Prompt
The expected output is every entry that follows, reproduced exactly.
*** Records for this exercise Section Begins ***
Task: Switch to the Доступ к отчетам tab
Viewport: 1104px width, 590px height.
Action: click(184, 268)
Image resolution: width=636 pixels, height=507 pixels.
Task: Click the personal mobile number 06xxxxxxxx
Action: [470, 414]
*** Records for this exercise Section Ends ***
Exercise answer
Task: Switch to the Доступ к отчетам tab
Viewport: 1104px width, 590px height.
Action: click(184, 268)
Image resolution: width=636 pixels, height=507 pixels.
Task: Click the personal mobile number 06xxxxxxxx
Action: [470, 414]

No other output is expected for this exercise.